Passage shown section start
Well I had no idea that my world was about to turn upside down, in the best way possible. I’ll never forget the day Justin messaged me on Instagram. I had followed him earlier that day. He was a Police Officer in the town I grew up in back in Nova Scotia, but we had never met each other. I thought he was so handsome, so while at the spa that day, I thought… “why not follow him?!” I was insanely giddy when he followed me back and proceeded to send me a message. We talked until very late in the night and I had the craziest butterflies and finally felt excited again. I’m getting those butterflies all over again typing this.
Eeeek, that was the best day.
We texted and Facetimed for about 2 weeks when he jokingly said, “maybe I’ll buy a plane ticket to come to Ottawa to meet you”, I immediately thought, “no way, this guy wants to fly here to come and meet me” … A few days later, he brought it up again and then proceeded to BOOK the plane ticket. I had never been so excited, but so incredibly nervous at the same time. Fast forward a week later, I felt so nauseous on my way to the airport to pick him up I was THAT nervous. I had butterflies like never before and I was praying we would get along for at least the 6 days he was here (yes, he booked his ticket for 6 days!!).
Passage shown section end
Data under study section start
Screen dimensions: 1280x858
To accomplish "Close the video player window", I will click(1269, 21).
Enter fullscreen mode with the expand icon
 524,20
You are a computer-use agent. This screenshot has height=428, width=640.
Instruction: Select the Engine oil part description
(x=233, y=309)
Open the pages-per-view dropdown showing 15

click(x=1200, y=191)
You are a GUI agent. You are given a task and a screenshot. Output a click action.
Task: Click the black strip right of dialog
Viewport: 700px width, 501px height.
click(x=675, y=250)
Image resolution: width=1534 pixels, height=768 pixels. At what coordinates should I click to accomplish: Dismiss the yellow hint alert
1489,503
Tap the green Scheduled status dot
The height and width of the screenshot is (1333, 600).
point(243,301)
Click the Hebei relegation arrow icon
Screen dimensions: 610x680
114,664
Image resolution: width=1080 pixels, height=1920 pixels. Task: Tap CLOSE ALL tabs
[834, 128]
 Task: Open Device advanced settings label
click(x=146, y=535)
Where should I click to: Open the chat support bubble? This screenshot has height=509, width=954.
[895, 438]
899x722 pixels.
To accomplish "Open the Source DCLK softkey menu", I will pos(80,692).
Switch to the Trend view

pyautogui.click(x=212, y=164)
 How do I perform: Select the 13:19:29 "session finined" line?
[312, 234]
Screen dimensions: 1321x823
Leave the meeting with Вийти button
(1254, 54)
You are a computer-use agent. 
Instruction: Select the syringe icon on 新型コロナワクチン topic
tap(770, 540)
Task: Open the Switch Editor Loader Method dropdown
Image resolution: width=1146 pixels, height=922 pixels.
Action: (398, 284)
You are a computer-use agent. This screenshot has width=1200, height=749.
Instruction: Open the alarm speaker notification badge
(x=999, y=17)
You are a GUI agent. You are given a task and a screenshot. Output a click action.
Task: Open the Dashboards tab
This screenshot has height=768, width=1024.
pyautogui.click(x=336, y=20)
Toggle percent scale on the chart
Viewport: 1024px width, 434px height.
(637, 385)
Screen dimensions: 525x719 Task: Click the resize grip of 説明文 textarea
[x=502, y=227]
Data under study section end
Write out the part of the passage about meeting Justin that begins with "Eeeek, that was" and ends with "for 6 days!!).", swapping "Ottawa" for "Toronto".

Eeeek, that was the best day.
We texted and Facetimed for about 2 weeks when he jokingly said, “maybe I’ll buy a plane ticket to come to Toronto to meet you”, I immediately thought, “no way, this guy wants to fly here to come and meet me” … A few days later, he brought it up again and then proceeded to BOOK the plane ticket. I had never been so excited, but so incredibly nervous at the same time. Fast forward a week later, I felt so nauseous on my way to the airport to pick him up I was THAT nervous. I had butterflies like never before and I was praying we would get along for at least the 6 days he was here (yes, he booked his ticket for 6 days!!).